@kartiksubbarao looks like you are trying to accelerate finding unique values for a Pandas Series? Bodo uses Numba to accelerate Pandas and may support your use case automatically. I added Bodo to you code to demonstrate. Also, having timers outside the call measures the compilation time so put the timers inside functions:
import random
import string
import pandas as pd
import numba
from time import time
import bodo
def seen_name(names):
start = time()
seen = {}
for i in range(len(names)):
if names[i] not in seen: seen[names[i]] = True
print(f'\nseen_name => {time() - start:.4} seconds\n')
ntypes = numba.core.types
ndict = numba.typed.Dict
@numba.njit
def seen_name_numba(names):
start = time()
seen = ndict.empty(key_type=ntypes.unicode_type,
value_type=ntypes.boolean)
for i in range(len(names)):
if names[i] not in seen: seen[names[i]] = True
print(f'\nseen_name_numba => {time() - start} seconds')
@bodo.jit
def seen_name_bodo(names):
start = time()
res = names.nunique()
print(f'\nseen_name_bodo Series => {time() - start} seconds')
return res
allnames = []
# Generate a long list of random 10-letter strings
for i in range(1000000):
allnames.append(''.join(
random.choices(string.ascii_letters, k=10)))

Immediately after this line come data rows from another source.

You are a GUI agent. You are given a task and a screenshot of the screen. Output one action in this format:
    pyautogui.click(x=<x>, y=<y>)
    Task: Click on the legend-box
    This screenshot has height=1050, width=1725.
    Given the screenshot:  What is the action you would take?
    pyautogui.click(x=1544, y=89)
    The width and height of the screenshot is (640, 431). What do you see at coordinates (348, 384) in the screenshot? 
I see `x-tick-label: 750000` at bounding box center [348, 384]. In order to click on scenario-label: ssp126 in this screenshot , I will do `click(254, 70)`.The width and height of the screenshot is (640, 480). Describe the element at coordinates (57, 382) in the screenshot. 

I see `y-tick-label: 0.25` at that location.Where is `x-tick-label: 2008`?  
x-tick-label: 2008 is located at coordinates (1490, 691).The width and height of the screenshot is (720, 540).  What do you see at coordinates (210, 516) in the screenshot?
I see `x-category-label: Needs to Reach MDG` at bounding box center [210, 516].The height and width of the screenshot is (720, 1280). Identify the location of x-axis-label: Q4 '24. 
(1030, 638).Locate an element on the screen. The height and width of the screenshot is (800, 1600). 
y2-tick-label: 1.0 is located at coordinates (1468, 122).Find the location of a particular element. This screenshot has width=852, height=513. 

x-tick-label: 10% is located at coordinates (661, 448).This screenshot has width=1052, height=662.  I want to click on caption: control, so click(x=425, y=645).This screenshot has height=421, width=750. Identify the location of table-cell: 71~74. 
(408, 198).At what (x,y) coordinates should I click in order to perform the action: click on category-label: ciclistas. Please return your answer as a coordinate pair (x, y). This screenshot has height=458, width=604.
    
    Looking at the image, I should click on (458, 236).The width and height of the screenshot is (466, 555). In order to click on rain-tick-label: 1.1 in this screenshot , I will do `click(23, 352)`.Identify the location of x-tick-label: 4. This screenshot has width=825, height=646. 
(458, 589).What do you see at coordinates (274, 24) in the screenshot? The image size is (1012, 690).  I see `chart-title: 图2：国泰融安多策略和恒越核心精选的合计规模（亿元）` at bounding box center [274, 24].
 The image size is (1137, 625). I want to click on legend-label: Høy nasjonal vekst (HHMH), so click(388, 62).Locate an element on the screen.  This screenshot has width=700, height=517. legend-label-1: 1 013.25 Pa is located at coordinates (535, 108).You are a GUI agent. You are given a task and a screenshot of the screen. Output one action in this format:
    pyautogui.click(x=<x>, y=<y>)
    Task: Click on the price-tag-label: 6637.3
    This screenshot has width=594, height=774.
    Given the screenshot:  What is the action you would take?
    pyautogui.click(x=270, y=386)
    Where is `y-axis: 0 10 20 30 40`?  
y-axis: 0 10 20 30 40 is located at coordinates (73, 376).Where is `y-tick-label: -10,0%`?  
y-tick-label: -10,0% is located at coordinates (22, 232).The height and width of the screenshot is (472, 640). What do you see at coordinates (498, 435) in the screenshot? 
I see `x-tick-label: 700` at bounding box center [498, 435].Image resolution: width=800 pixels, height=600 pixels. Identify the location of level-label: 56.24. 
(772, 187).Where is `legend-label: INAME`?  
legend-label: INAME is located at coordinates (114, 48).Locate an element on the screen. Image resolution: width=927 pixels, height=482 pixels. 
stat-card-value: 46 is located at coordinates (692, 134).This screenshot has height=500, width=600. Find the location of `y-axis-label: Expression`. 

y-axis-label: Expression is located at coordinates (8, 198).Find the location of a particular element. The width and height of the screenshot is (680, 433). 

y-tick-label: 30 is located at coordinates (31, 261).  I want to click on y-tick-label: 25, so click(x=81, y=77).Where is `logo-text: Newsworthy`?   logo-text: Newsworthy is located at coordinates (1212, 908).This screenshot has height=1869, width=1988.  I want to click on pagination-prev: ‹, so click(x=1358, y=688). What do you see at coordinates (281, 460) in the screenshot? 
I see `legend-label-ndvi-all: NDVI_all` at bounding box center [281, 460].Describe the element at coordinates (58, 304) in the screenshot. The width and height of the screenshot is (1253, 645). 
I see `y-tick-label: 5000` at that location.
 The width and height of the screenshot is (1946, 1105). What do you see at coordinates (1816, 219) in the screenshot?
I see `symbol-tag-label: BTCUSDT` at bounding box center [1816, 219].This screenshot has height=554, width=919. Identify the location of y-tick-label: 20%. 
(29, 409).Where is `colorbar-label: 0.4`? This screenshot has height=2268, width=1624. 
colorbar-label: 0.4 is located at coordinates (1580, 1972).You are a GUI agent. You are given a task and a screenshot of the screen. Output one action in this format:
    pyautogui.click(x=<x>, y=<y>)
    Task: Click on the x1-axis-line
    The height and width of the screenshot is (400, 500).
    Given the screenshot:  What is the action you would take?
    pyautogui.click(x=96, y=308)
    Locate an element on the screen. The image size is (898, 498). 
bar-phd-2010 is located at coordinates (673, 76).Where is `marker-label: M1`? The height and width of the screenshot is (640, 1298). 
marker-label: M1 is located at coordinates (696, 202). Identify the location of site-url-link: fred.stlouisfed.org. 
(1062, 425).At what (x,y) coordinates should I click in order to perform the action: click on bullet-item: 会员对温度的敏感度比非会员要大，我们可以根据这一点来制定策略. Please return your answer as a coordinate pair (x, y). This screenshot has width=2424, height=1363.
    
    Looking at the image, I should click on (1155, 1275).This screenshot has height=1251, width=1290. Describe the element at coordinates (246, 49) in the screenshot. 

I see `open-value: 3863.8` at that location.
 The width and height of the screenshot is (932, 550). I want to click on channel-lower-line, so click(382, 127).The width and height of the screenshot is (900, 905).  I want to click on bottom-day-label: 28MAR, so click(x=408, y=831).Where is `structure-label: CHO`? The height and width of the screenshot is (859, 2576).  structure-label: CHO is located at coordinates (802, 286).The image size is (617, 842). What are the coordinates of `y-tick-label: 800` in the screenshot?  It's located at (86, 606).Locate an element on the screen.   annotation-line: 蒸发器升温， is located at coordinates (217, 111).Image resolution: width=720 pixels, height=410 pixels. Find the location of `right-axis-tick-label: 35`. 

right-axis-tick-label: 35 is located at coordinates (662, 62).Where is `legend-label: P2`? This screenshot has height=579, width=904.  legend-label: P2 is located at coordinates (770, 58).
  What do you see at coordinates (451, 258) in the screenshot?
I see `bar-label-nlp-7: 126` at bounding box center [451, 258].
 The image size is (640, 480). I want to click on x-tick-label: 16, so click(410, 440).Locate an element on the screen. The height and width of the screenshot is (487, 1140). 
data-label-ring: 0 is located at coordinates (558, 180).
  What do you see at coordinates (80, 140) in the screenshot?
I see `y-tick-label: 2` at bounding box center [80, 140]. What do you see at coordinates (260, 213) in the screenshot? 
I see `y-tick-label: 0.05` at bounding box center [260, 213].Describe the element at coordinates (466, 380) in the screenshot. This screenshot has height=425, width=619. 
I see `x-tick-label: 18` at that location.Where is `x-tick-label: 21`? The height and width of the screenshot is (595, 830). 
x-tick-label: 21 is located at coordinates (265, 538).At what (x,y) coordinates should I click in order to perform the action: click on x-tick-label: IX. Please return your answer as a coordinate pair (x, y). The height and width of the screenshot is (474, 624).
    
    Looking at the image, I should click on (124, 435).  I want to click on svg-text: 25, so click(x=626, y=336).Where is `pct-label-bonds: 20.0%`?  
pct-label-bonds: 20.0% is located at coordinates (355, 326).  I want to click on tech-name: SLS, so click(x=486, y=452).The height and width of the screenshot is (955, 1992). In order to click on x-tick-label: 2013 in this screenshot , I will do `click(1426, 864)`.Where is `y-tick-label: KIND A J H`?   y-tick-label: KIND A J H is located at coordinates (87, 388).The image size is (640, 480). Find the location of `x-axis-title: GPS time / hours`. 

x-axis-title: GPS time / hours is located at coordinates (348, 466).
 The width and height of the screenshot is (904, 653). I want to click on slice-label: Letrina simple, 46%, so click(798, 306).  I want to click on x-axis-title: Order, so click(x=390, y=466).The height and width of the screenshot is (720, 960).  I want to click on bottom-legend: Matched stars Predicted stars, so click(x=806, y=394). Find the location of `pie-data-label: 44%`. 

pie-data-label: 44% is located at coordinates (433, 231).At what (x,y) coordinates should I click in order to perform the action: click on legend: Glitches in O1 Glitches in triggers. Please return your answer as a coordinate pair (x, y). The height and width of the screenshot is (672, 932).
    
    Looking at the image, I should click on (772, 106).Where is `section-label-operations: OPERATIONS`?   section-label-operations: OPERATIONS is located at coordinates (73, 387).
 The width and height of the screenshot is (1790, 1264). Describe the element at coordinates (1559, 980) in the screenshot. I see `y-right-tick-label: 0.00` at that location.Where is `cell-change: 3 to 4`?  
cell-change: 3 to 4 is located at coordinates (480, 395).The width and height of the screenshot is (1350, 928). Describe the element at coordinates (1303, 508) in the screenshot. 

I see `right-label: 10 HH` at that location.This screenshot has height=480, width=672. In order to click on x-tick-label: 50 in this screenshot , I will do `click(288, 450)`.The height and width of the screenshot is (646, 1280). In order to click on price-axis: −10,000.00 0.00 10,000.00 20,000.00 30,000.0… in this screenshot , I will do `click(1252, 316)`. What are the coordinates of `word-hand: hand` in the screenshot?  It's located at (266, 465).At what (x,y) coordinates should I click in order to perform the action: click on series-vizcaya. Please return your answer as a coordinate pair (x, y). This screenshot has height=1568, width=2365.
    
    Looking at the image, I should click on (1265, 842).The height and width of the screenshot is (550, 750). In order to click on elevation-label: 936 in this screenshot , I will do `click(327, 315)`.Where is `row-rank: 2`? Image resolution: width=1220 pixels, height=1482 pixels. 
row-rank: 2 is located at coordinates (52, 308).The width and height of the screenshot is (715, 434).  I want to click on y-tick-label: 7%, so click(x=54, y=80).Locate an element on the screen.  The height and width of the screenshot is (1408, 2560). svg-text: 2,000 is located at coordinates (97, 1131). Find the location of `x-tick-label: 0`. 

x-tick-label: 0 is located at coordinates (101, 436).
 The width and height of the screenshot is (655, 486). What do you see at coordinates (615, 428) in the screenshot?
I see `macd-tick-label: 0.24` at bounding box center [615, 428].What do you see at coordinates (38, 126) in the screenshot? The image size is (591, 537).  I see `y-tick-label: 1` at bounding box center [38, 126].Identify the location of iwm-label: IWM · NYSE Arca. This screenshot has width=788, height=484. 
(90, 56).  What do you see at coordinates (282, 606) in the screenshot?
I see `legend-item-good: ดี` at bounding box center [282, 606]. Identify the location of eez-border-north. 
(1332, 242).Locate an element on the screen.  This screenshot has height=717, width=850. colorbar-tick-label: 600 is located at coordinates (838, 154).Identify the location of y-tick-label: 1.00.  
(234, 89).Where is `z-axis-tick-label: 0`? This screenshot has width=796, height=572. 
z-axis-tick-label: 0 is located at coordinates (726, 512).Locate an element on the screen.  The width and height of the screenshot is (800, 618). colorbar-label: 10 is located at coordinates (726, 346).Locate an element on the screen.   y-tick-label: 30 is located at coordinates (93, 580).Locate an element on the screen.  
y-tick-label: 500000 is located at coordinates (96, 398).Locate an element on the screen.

# The real-world scenario stores the data in a dataframe
df = pd.DataFrame(allnames, columns=['name'])
seen_name(df.name.tolist())
seen_name_numba(df.name.tolist())
seen_name_numba(numba.typed.List(df.name))
seen_name_bodo(df.name)
Here are results on my MacBook Pro (2019, 2.3 GHz Intel Core i9) laptop:
seen_name => 0.2311 seconds
seen_name_numba => 0.270217 seconds
seen_name_numba => 0.344879 seconds
seen_name_bodo Series => 0.561972 seconds
Using regular Series in Bodo seems to have overhead (which we need to investigate), but you can parallelize your code and scale on more cores and data linearly.